Ranging from prediction to planning via machine learning approaches for autonomous driving: a survey

Accurately predicting the future trajectories of surrounding agents and planning a safe, comfortable trajectory for the automated vehicle (AV) are of utmost importance for autonomous driving systems (ADS). In particular, the rise of machine learning-driven interactive prediction and planning frameworks has revolutionized this field. Existing autonomous driving systems, such as modular stacks and end-to-end frameworks, remain challenges as they commonly model the prediction and planning sequentially, neglecting the dynamic reactions of surrounding agents to the planning behaviors of the AV. Instead, interactive prediction and planning frameworks benefit from bi-directional interactive modeling between the AV and surrounding agents in a joint optimization manner, circumventing the drawbacks associated with existing autonomous driving systems and boosting safety and comfortable transportation. Through gradual modeling paradigms ranging from marginal prediction, conditional prediction, and interactive prediction and planning, this paper delves into fundamental principles and the growth journey of the ultimate target for autonomous driving. Built upon this, we systematically present a comprehensive review of state-of-the-art papers, encompassing the methodology, experimental platforms, and evaluation criteria during the development of interactive prediction and planning.
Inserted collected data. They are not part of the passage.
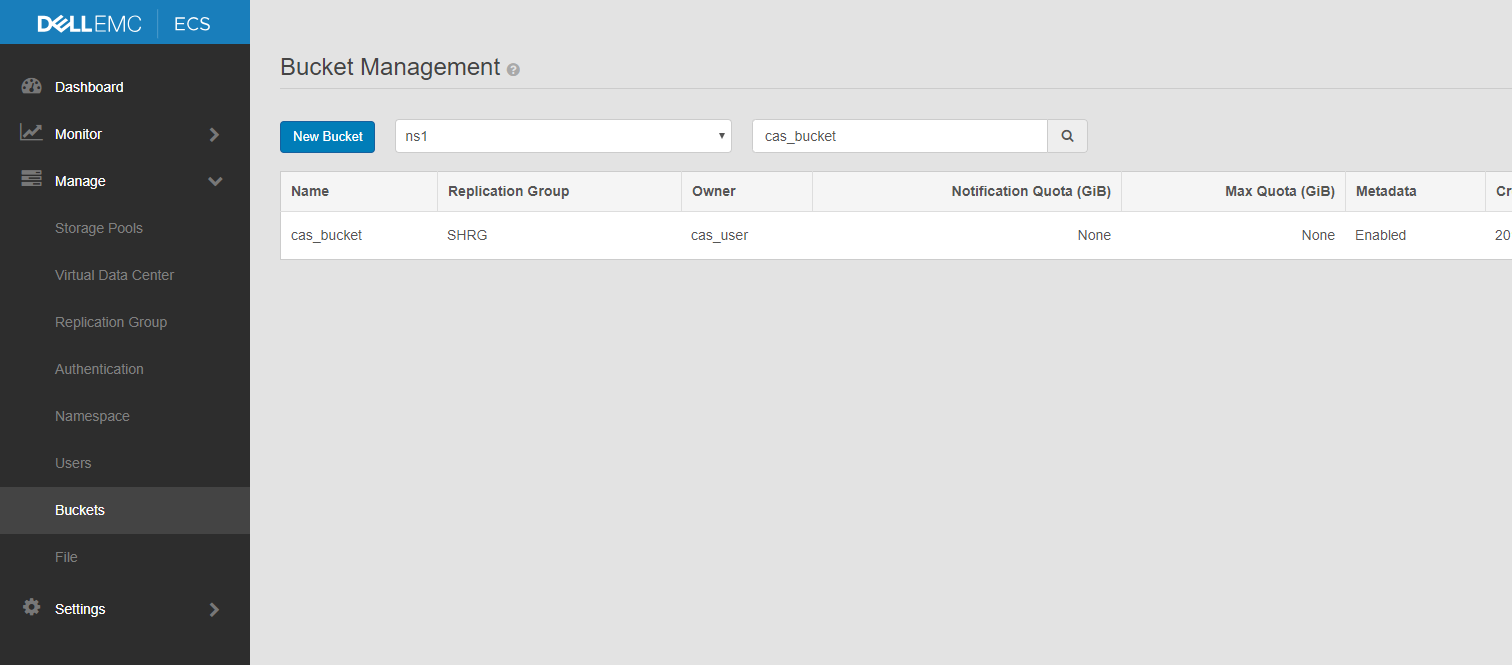Open Namespace in sidebar menu

pyautogui.click(x=92, y=416)
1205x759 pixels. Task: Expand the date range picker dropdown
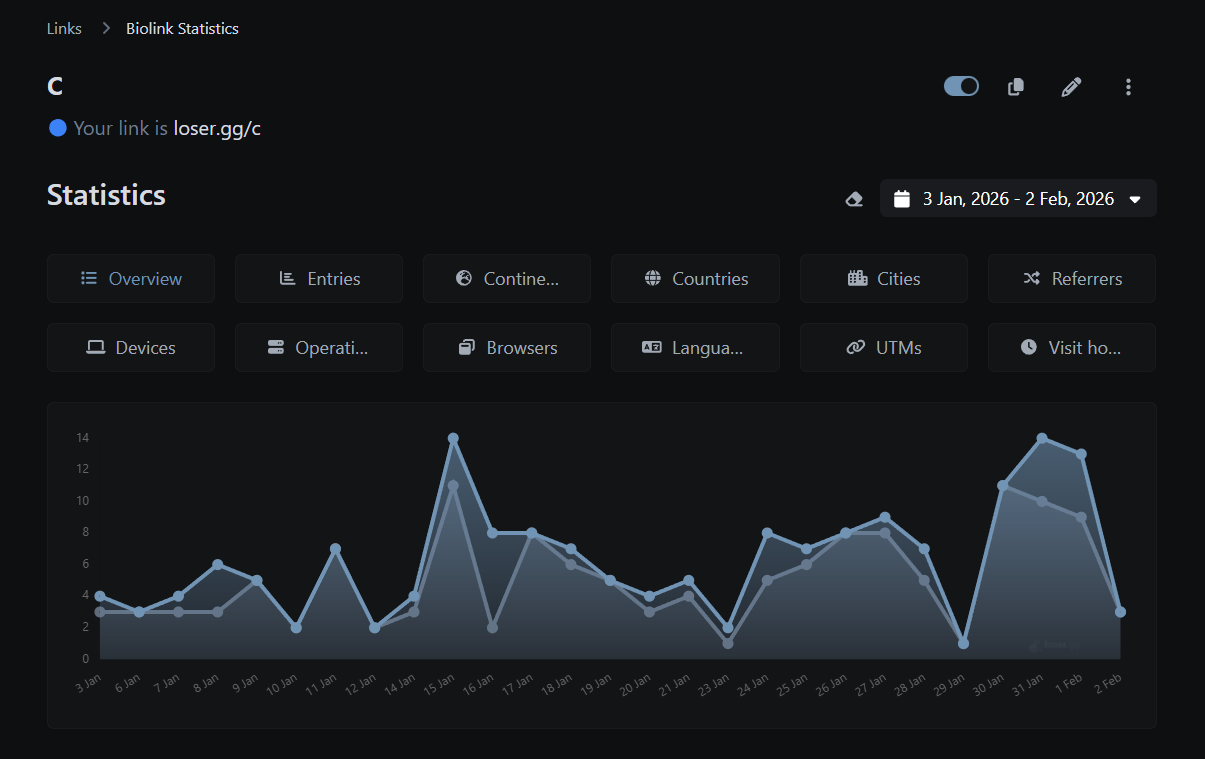click(x=1135, y=198)
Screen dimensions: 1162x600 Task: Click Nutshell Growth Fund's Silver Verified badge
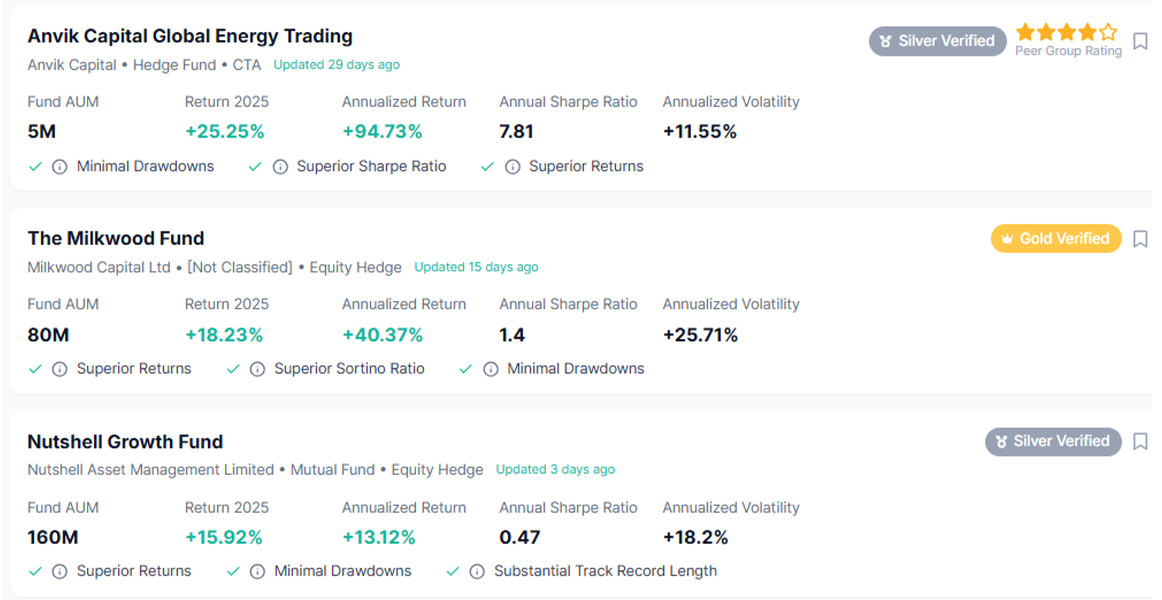1052,441
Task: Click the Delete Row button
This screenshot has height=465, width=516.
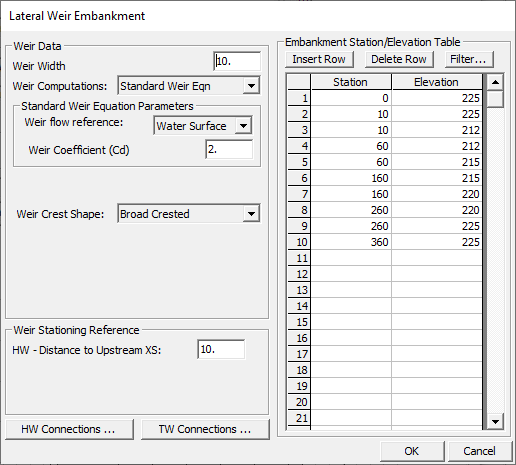Action: click(399, 59)
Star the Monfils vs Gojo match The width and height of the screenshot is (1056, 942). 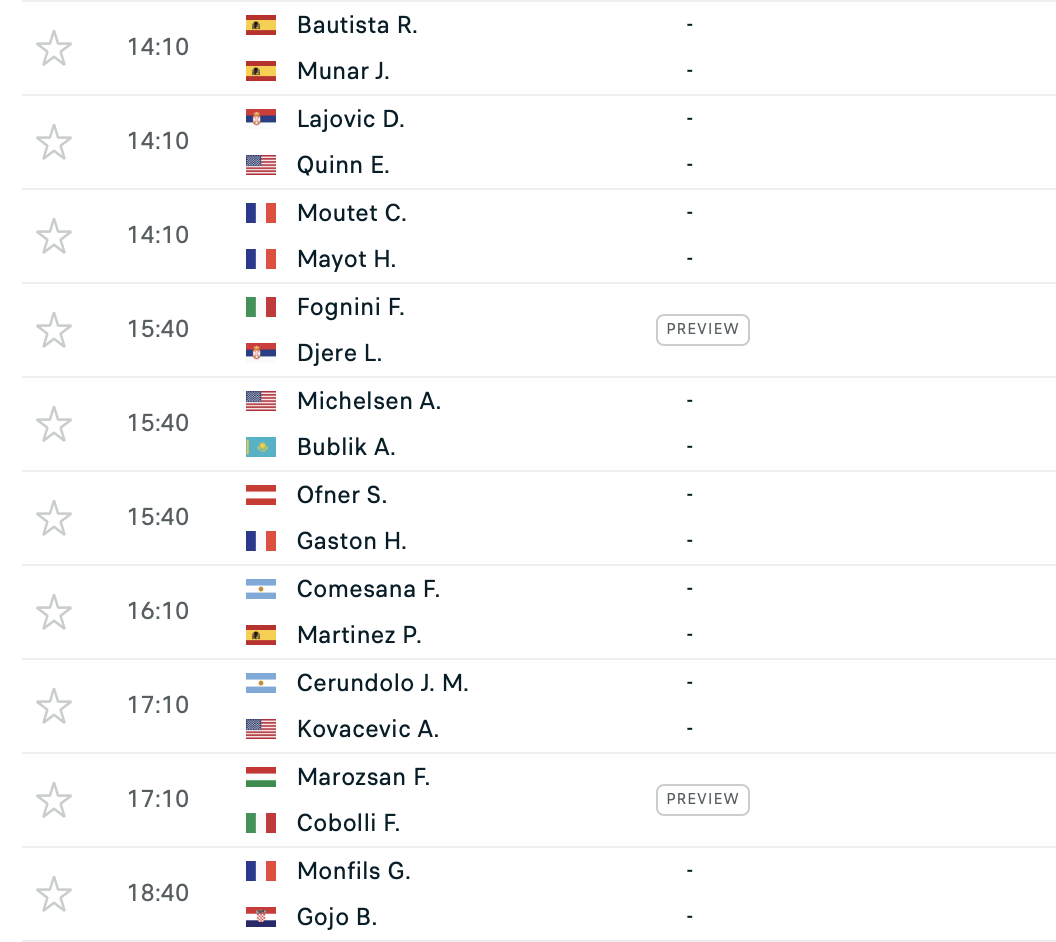tap(54, 894)
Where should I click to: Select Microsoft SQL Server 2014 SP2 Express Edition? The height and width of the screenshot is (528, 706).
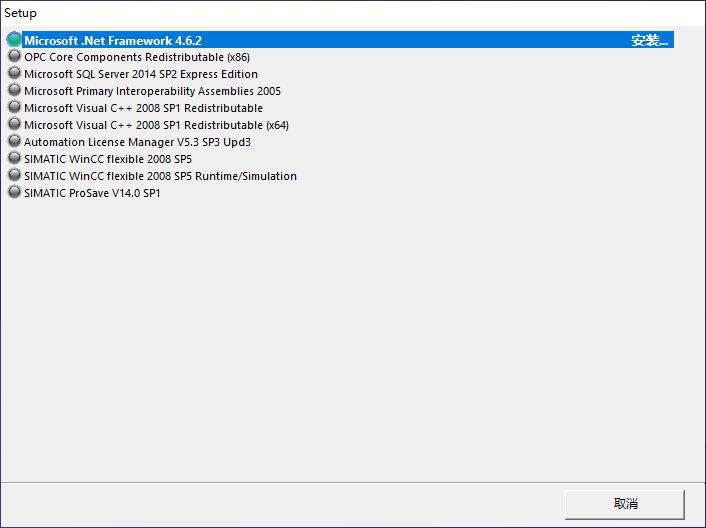click(x=141, y=74)
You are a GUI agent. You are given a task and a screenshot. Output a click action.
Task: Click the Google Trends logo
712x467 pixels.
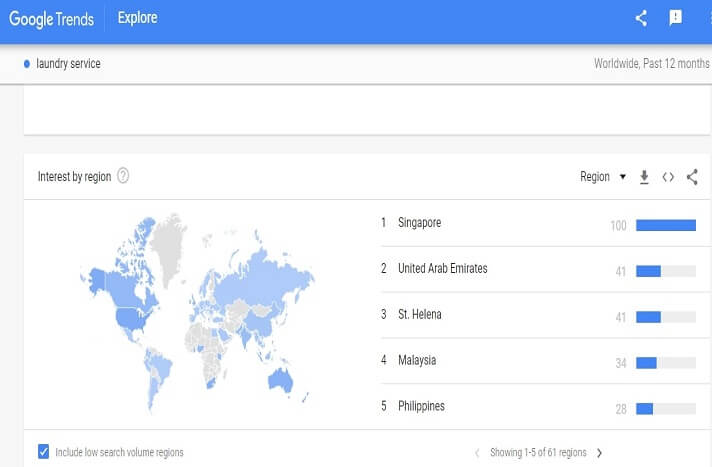(51, 18)
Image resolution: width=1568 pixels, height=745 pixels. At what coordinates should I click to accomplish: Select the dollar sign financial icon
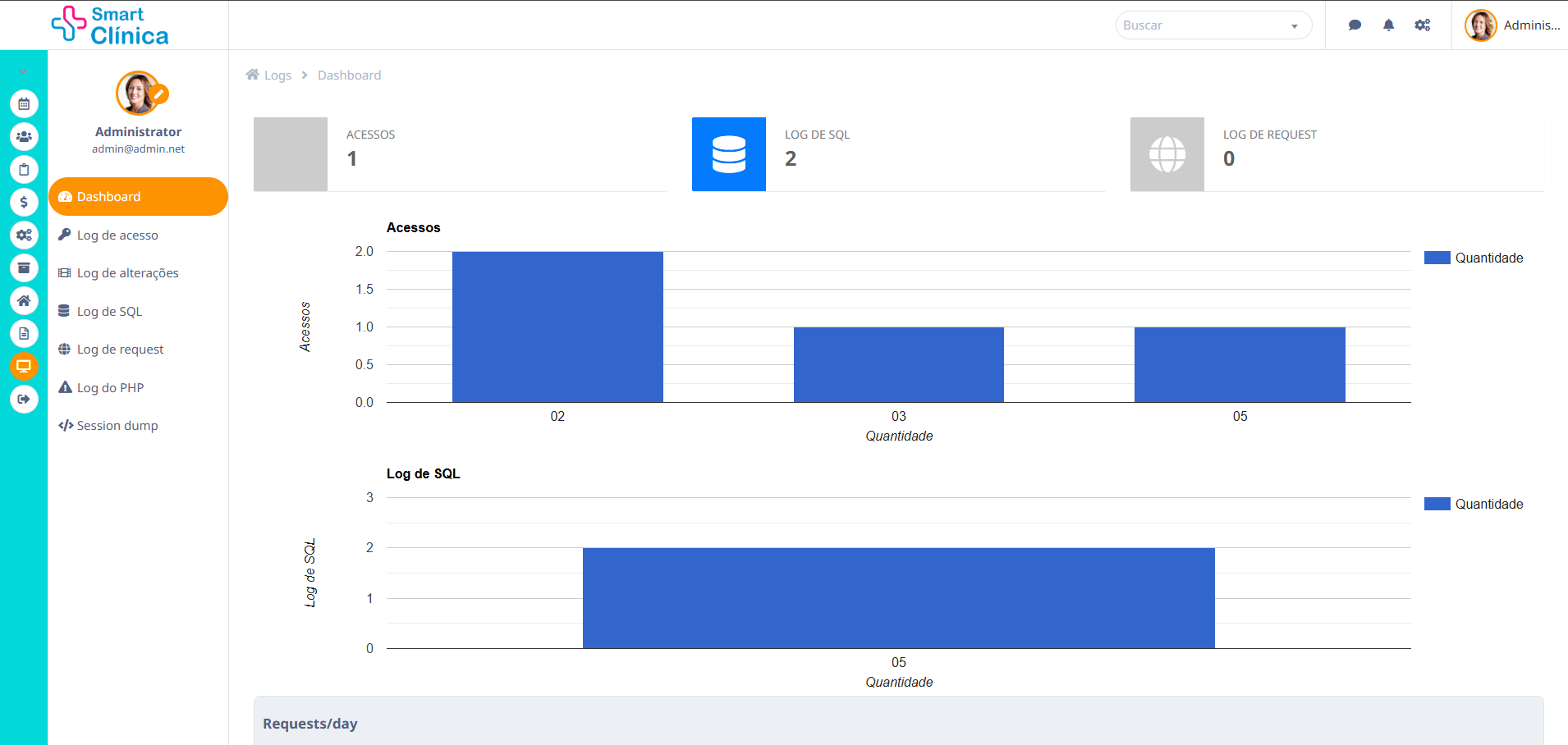coord(24,203)
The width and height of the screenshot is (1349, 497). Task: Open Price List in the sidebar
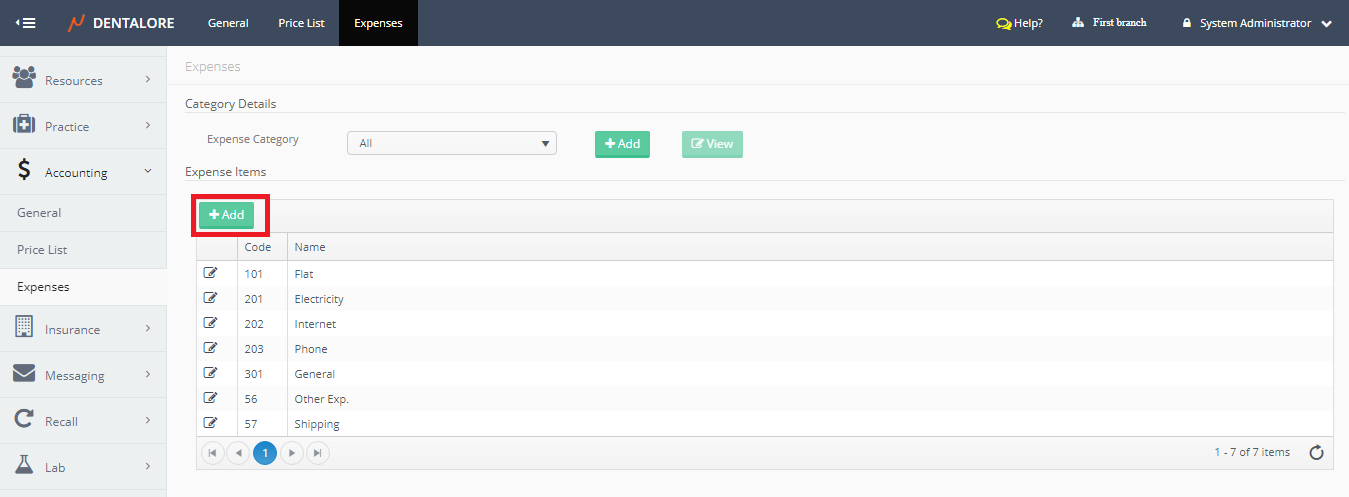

Additionally, this paper details critical challenges concerning scene comprehension, planning safety, robustness, generalization and deployment. Accordingly, we discuss current advancements such as hot topics of large language models (LLMs), world models, distillation strategies, reinforcement learning from human feedback (RLHF), and data balance and long-tail learning, finally proposing future promising directions to inspire continued innovation and exploration.